I looked at Ebadi, sitting firmly in her chair, and recalled how she had, at times, in protecting dissidents, uncovered lists of troublemakers to be assassinated on which her own name featured prominently; death threats were her daily bread. And I saw the Dalai Lama craning forward in his seat and picking out faces in the crowd, and recalled that he was still traveling, after almost fifty years, on the yellow identity certificate of a refugee. Prayer, I recalled reading in Emerson—and it was perhaps the best definition I had met—is merely “the contemplation of the facts of life from the highest point of view.”
The very notion of a “spiritual celebrity” is an odd one, of course, and yet in a world where celebrity is ever more a global currency, the spiritual celebrity is the one who can actually change the coin of the realm into something more precious or sustaining. All three of the visitors were here because they refused to turn away from the clatter and commotion that is the real and daily world; and yet all three were also here because they were determined to find in that clatter the seed or outline of something more worthwhile.
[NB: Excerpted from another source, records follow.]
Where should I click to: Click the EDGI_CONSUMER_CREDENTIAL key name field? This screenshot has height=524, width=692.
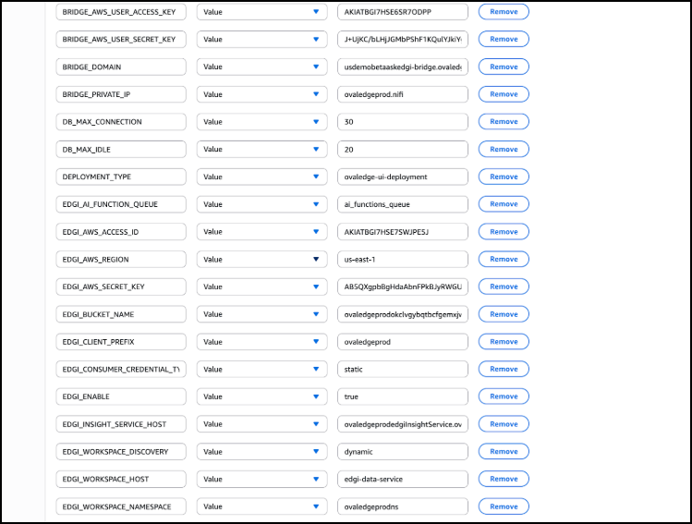click(121, 369)
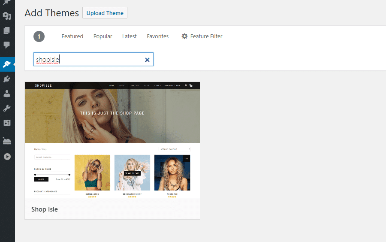Click the Users person icon
The width and height of the screenshot is (386, 242).
7,94
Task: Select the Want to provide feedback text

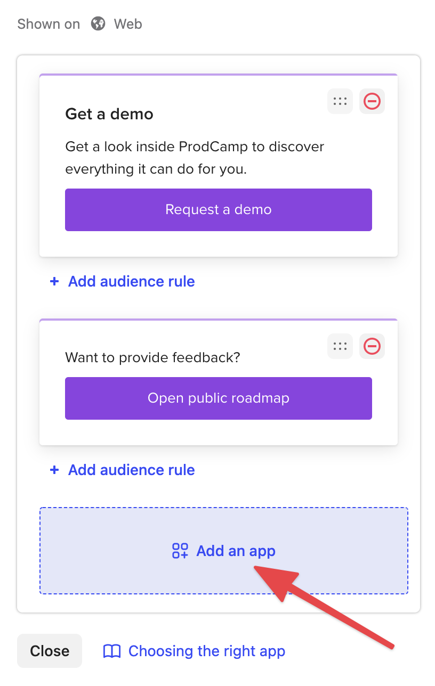Action: 152,357
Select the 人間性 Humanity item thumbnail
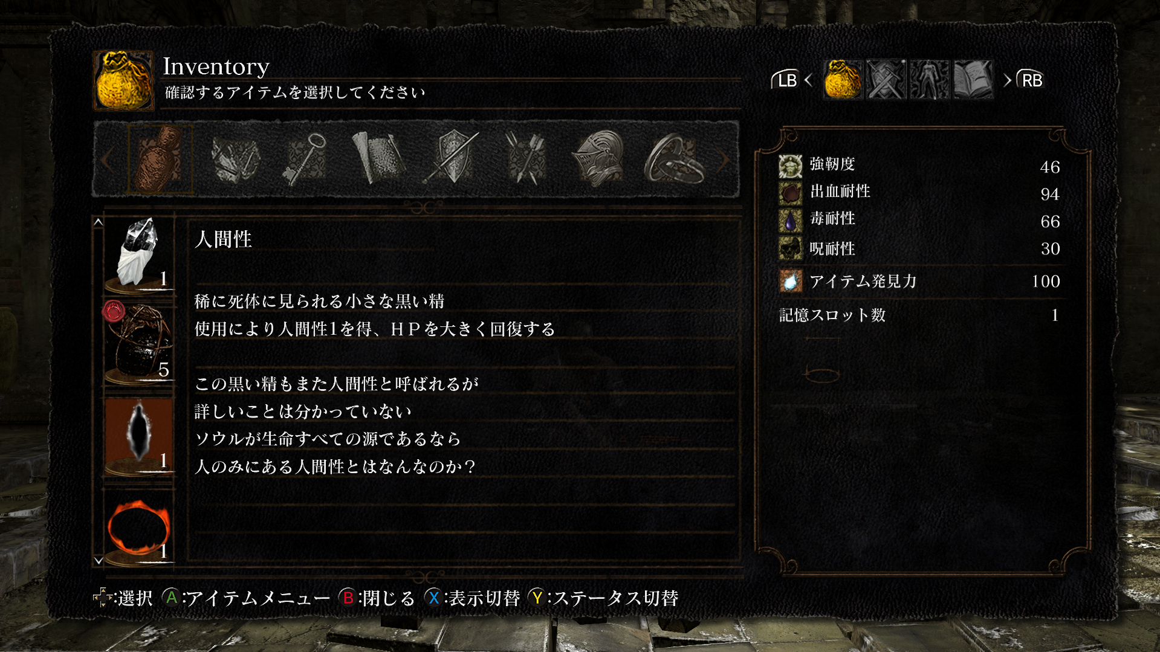 click(x=139, y=436)
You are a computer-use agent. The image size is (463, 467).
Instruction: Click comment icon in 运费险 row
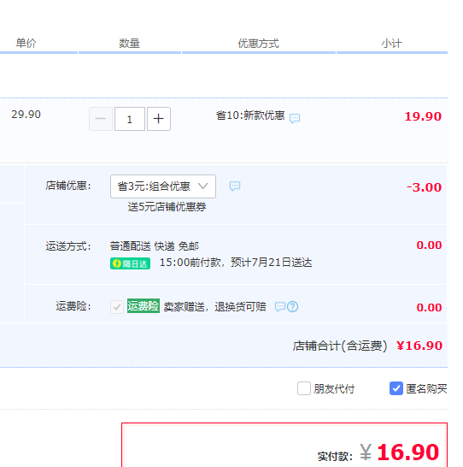point(280,307)
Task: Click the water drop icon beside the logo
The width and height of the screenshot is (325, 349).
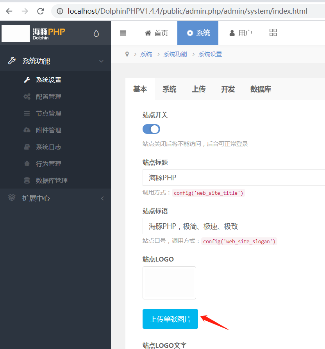Action: coord(96,34)

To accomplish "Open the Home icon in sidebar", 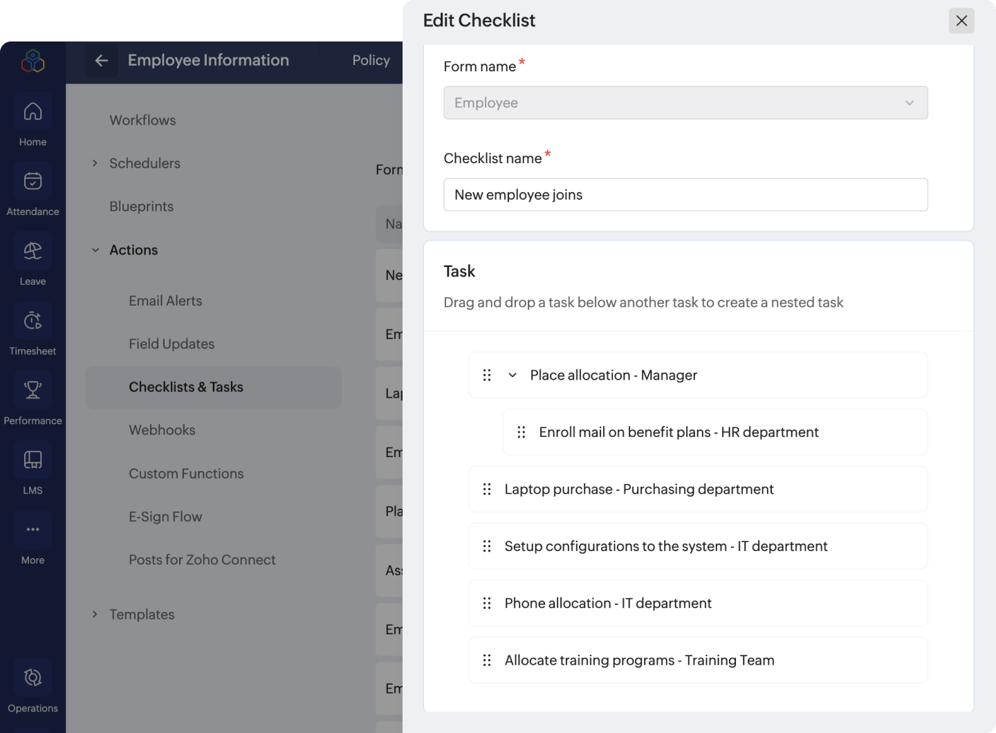I will (33, 112).
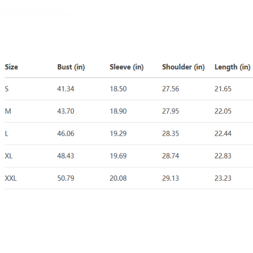Image resolution: width=253 pixels, height=253 pixels.
Task: Select the Length (in) column header
Action: point(232,67)
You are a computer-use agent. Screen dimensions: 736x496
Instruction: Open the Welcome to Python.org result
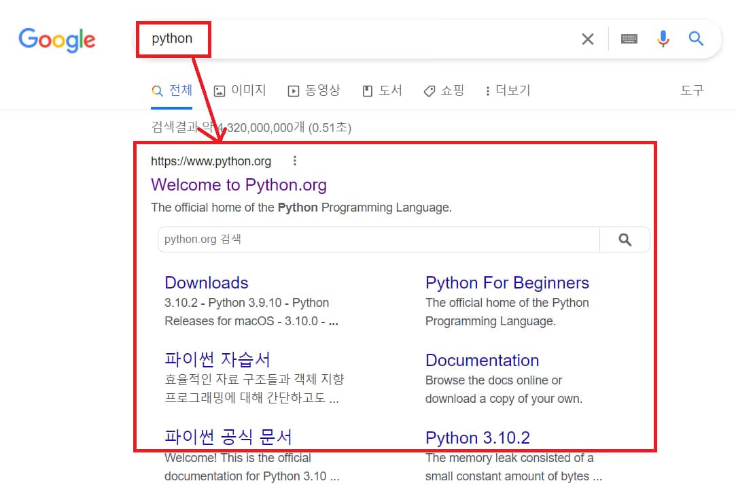(239, 184)
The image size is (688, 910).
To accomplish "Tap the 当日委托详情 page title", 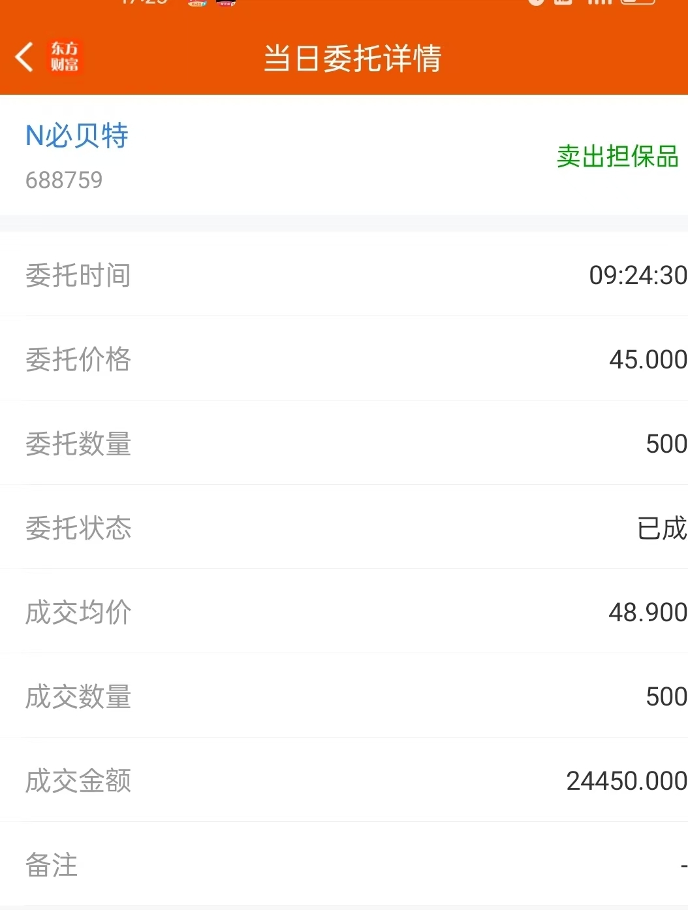I will coord(352,58).
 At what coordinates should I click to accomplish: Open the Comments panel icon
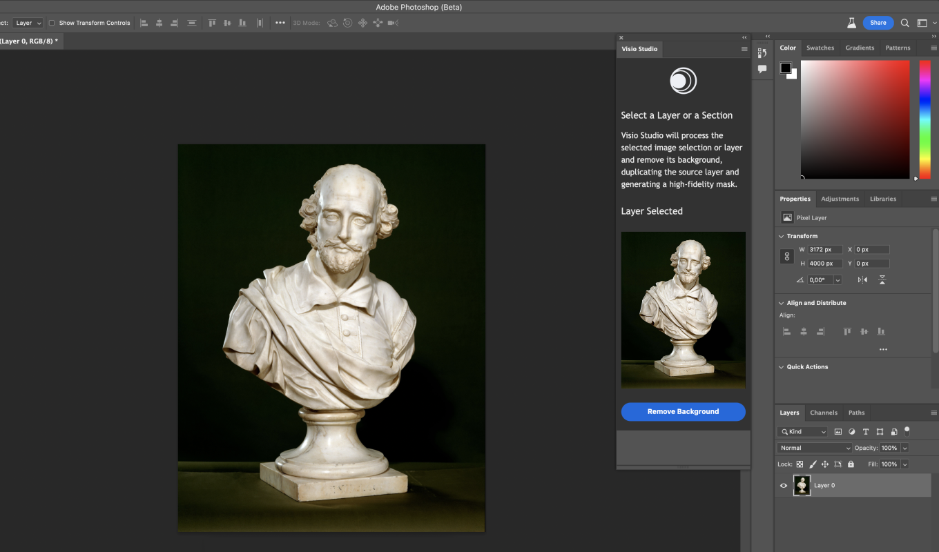762,69
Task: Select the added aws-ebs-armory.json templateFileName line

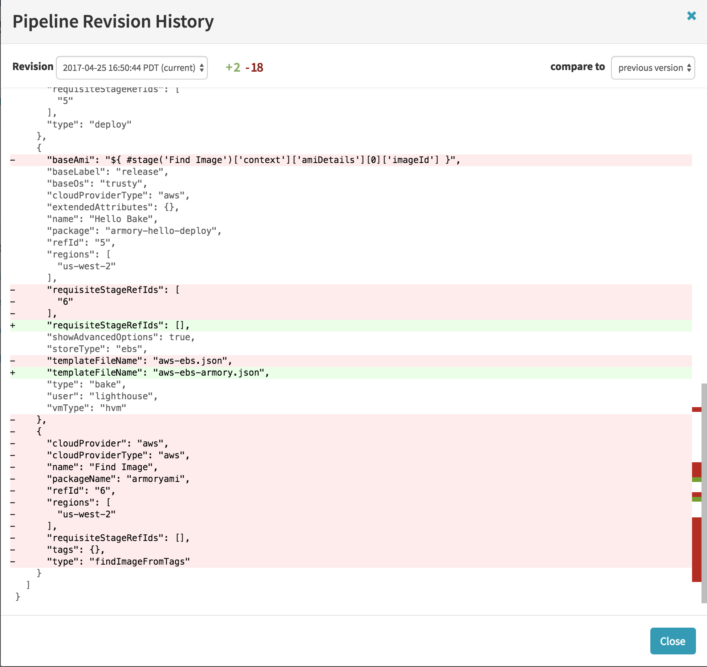Action: (158, 373)
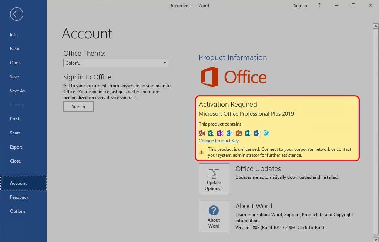This screenshot has width=379, height=242.
Task: Click the Sign In button under Sign in to Office
Action: [78, 107]
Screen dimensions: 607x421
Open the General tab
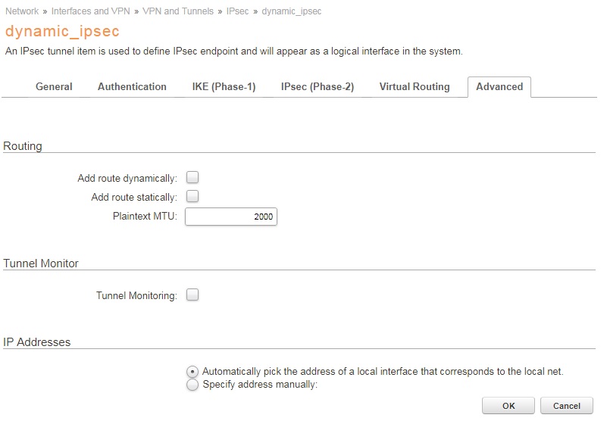54,87

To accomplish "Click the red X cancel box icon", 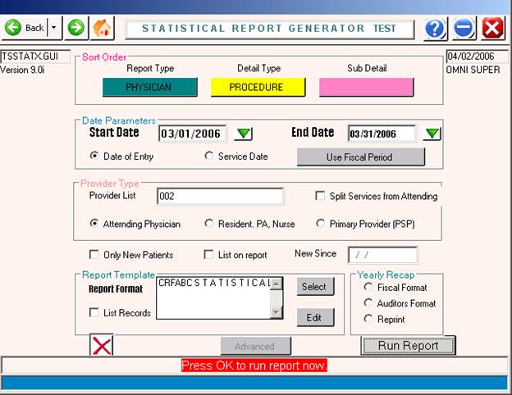I will coord(101,346).
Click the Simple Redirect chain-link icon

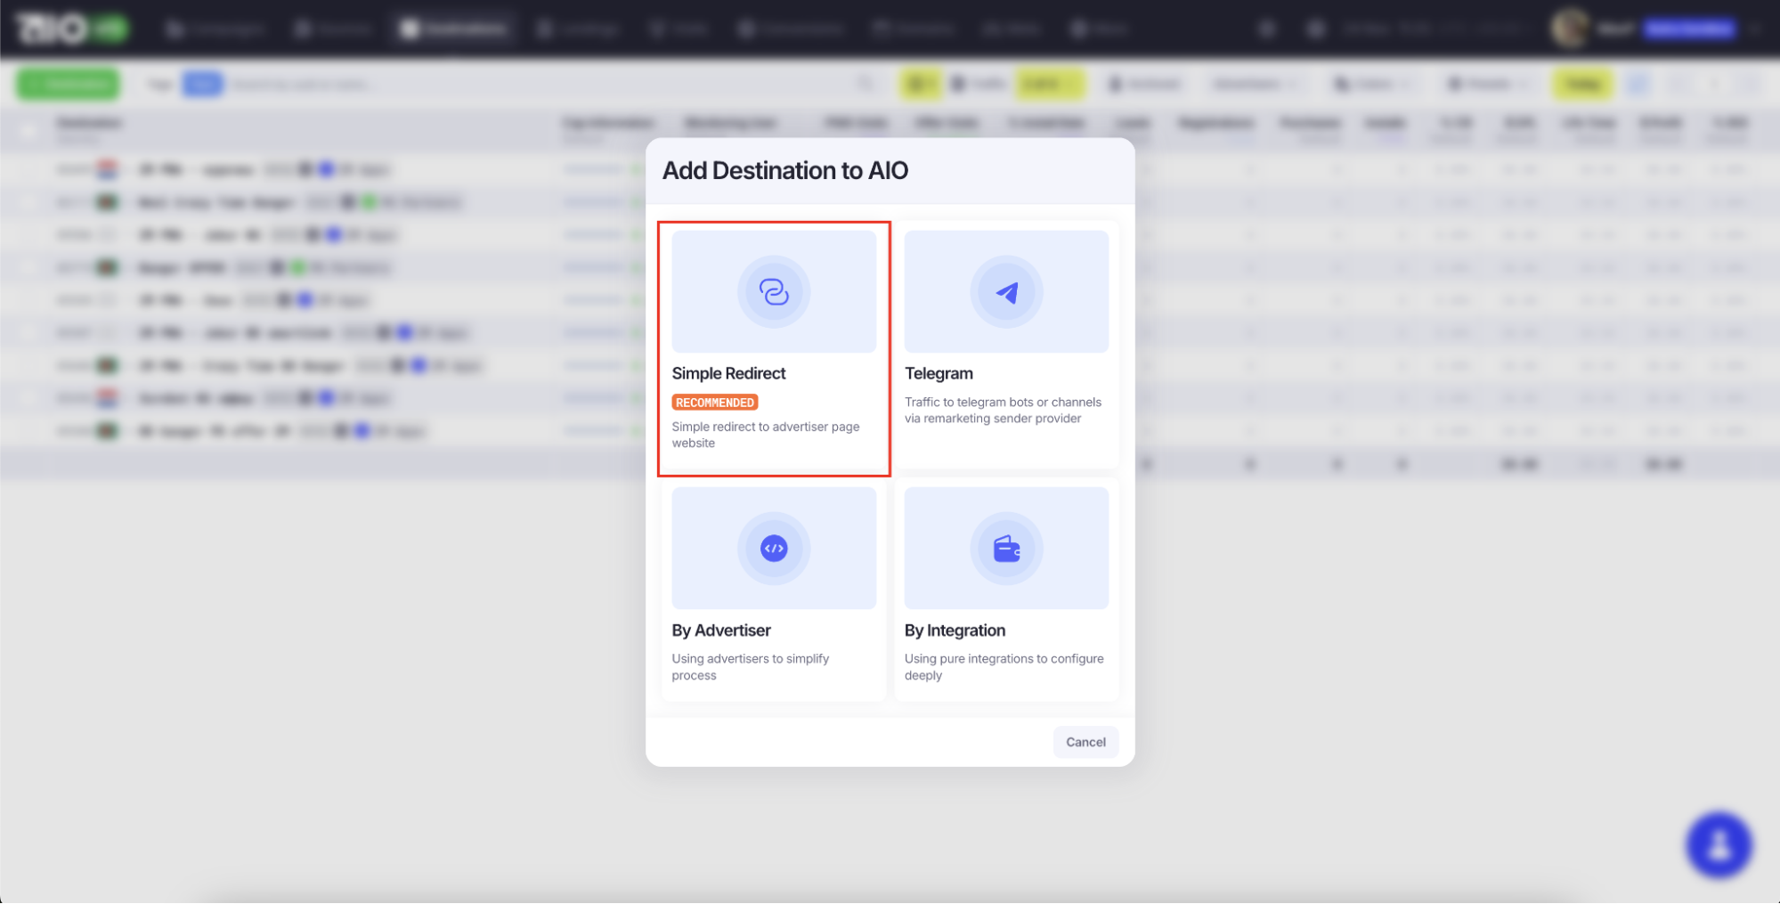773,292
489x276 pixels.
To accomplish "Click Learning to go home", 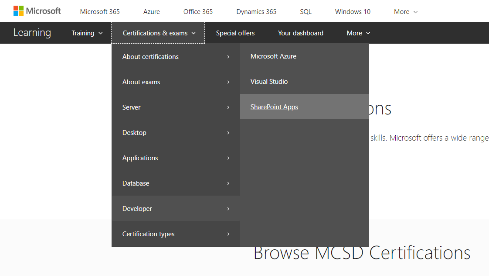I will click(x=32, y=32).
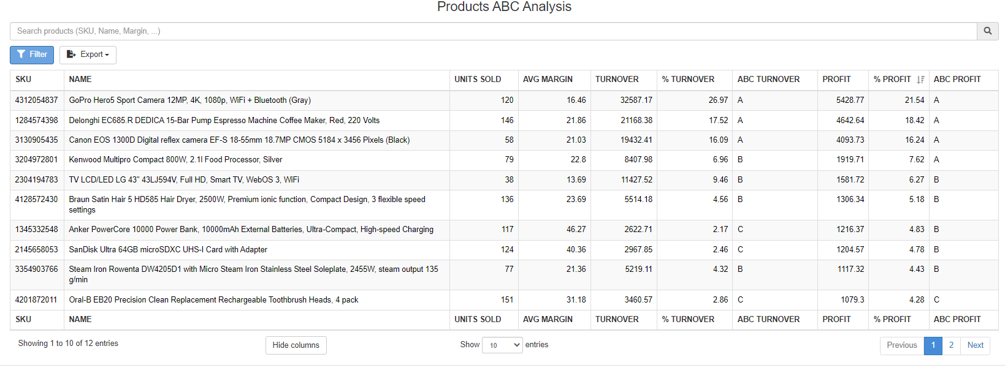Image resolution: width=1005 pixels, height=376 pixels.
Task: Go to the Next page
Action: (975, 345)
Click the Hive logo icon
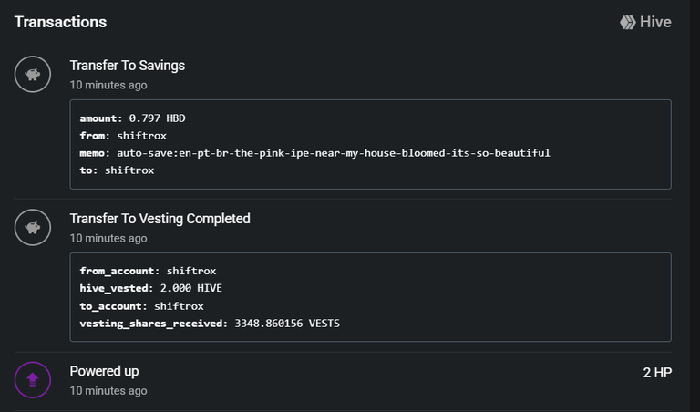 click(x=628, y=22)
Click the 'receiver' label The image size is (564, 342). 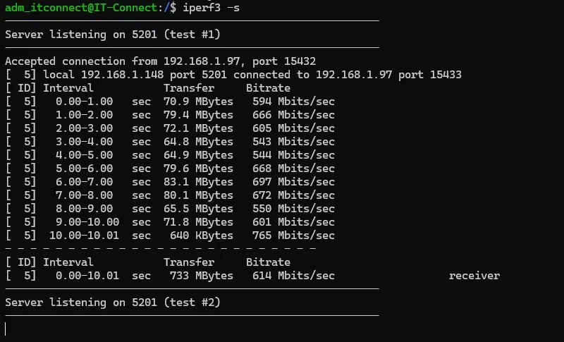(x=474, y=276)
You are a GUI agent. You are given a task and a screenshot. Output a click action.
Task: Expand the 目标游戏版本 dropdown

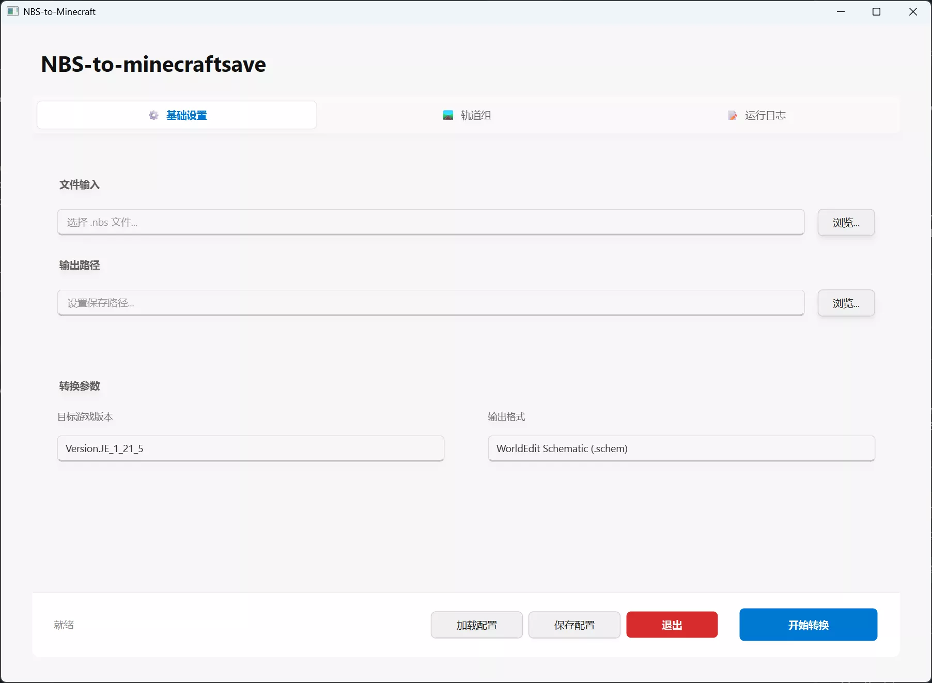point(251,448)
Their job now was to give this audience a human, living sense of contact that no audience could get from a screen (the crowd, after all, had been waiting for this day for months); and yet they had to leave behind them something that would outlast them, and maybe help people return to the clatter and commotion a little differently, in part by seeing how they could change the world by changing the way they looked at the world.
After Tutu has sat down, the president of the university comes up to the podium and reads from a prepared statement. “There is no one in our society today,” she intones, “who represents love, compassion, and altruism as much as the Fourteenth Dalai Lama.” Then she invites him to step forward. A fairly routine formulation, I think, but what moves me is that “our”: if the Dalai Lama has some relevance to those in Vancouver, it will come only if they see him as part of their world and he sees them as part of his. Precisely, in fact, the kind of connection that was impossible when Tibet was set behind the highest mountains on earth, a fantasy place for most of us, and full of people who perhaps saw the rest of us as not quite real.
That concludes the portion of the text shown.